*** Opening Record set ***
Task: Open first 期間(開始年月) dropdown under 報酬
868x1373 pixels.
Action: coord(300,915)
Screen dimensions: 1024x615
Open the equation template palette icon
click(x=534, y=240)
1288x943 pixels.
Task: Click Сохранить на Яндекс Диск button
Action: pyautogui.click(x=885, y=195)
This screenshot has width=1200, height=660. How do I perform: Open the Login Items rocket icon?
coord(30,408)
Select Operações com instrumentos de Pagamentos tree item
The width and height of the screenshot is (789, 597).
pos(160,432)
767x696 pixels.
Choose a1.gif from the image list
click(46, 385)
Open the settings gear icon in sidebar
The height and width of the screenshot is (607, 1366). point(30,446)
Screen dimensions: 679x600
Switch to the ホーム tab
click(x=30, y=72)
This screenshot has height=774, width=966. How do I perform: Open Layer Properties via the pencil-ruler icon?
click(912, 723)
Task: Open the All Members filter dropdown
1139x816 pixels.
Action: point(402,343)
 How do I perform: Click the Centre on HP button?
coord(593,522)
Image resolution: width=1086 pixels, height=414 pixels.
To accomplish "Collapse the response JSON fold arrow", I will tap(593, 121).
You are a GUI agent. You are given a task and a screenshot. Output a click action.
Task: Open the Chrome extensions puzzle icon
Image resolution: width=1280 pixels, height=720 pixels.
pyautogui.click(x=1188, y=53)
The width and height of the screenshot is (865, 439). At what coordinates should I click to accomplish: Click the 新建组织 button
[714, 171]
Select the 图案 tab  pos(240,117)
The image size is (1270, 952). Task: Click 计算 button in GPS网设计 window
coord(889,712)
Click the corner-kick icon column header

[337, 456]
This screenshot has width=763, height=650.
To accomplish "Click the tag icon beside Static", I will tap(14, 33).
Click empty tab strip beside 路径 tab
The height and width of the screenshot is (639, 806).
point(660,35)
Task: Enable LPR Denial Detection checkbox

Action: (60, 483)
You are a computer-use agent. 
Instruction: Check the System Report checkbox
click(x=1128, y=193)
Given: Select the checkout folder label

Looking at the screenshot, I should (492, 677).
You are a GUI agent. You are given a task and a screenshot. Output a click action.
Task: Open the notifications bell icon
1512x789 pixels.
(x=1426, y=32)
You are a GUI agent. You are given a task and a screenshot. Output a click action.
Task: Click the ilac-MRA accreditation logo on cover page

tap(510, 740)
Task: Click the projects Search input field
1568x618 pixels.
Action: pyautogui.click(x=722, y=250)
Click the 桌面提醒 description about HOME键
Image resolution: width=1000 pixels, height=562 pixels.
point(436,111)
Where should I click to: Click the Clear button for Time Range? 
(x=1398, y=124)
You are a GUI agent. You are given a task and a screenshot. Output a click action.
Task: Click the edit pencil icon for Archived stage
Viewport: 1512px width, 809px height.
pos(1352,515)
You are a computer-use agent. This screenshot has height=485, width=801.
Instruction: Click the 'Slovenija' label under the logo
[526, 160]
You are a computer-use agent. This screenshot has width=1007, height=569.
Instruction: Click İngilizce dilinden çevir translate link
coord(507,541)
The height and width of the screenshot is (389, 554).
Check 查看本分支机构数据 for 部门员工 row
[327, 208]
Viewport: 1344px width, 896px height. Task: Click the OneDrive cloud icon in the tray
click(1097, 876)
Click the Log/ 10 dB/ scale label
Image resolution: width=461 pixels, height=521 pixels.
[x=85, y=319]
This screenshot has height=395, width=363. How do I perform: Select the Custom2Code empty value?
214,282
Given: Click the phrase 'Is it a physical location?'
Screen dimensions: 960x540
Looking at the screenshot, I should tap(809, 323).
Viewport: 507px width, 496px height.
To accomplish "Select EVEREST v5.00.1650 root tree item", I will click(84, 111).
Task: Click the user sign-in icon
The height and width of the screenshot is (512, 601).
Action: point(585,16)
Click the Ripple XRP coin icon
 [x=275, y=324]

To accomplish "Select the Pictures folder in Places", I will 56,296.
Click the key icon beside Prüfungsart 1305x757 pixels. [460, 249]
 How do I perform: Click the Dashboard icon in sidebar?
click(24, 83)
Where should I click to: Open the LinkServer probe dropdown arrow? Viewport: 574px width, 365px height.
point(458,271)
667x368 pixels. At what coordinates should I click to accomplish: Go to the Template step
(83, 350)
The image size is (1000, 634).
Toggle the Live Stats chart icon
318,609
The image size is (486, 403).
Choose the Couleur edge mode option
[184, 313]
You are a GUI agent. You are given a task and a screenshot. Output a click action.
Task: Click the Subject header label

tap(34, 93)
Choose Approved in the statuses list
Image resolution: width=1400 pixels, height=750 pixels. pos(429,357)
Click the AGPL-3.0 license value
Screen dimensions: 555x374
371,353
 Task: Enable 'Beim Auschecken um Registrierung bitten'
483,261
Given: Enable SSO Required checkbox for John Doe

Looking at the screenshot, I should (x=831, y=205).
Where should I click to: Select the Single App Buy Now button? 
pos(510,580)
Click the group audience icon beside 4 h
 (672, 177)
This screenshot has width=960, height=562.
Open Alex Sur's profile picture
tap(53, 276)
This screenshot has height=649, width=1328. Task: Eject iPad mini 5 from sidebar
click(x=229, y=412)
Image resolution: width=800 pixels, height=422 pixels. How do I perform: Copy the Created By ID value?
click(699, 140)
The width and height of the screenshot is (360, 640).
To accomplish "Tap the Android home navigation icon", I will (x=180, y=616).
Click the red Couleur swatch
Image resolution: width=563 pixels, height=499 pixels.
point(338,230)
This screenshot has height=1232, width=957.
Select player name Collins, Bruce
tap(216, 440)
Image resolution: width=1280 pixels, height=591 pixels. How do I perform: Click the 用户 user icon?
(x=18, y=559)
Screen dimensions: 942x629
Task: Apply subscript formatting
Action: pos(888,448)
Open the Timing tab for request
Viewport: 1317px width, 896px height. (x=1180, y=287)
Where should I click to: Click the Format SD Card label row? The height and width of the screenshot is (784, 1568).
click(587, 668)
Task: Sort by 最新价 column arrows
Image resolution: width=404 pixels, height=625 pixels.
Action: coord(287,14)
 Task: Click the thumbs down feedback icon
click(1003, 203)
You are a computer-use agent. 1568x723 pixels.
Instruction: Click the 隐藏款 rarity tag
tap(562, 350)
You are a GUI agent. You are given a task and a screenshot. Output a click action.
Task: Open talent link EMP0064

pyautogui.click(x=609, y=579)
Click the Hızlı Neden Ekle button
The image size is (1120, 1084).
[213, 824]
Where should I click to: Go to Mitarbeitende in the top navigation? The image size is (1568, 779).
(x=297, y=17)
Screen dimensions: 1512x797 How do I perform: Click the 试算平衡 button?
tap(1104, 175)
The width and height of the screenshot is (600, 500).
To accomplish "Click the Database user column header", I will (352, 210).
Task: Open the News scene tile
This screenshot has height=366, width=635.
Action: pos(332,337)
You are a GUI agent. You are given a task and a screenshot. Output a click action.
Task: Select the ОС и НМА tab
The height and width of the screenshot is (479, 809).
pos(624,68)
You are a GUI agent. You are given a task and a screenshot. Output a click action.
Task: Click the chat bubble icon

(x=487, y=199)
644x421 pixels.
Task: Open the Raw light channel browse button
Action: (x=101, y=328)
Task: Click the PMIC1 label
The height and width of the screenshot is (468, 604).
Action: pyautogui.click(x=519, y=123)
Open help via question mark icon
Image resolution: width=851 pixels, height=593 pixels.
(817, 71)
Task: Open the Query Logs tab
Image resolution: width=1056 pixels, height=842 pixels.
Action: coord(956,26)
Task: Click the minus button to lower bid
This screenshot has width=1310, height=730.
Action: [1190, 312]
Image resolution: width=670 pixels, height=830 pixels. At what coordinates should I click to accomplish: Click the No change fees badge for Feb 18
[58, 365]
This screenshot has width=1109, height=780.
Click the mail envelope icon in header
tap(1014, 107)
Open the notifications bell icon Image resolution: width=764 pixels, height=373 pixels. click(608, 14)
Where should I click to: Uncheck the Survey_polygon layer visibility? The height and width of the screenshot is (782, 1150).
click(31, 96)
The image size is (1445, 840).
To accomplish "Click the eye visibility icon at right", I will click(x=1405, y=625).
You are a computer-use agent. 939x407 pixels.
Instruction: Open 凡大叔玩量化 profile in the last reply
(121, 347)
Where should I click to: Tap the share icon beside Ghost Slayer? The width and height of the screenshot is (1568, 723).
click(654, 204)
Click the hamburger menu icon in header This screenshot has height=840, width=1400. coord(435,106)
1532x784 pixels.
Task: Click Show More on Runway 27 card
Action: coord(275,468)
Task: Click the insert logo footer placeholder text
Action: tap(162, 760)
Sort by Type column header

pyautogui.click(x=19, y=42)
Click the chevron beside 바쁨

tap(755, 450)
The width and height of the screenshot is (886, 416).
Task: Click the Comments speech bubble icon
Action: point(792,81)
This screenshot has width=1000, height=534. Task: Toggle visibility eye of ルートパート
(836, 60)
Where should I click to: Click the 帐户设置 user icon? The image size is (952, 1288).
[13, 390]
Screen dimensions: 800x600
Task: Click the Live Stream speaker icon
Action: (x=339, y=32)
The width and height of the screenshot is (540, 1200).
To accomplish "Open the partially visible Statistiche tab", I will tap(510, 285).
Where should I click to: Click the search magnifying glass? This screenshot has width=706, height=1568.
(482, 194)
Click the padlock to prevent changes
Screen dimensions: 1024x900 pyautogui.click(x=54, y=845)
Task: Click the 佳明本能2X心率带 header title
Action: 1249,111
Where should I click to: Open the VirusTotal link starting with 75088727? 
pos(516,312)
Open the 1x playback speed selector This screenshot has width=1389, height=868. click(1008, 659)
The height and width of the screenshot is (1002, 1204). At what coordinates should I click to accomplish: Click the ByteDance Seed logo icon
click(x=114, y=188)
*** Closing Record set ***
Look for the string "computer" in the data above and return every line that has it.

You are a computer-use agent. 
You are a computer-use agent. This screenshot has height=485, width=801.
You are a computer-use agent. This screenshot has width=1007, height=569.
You are a computer-use agent. 1568x723 pixels.
You are a computer-use agent. 939x407 pixels.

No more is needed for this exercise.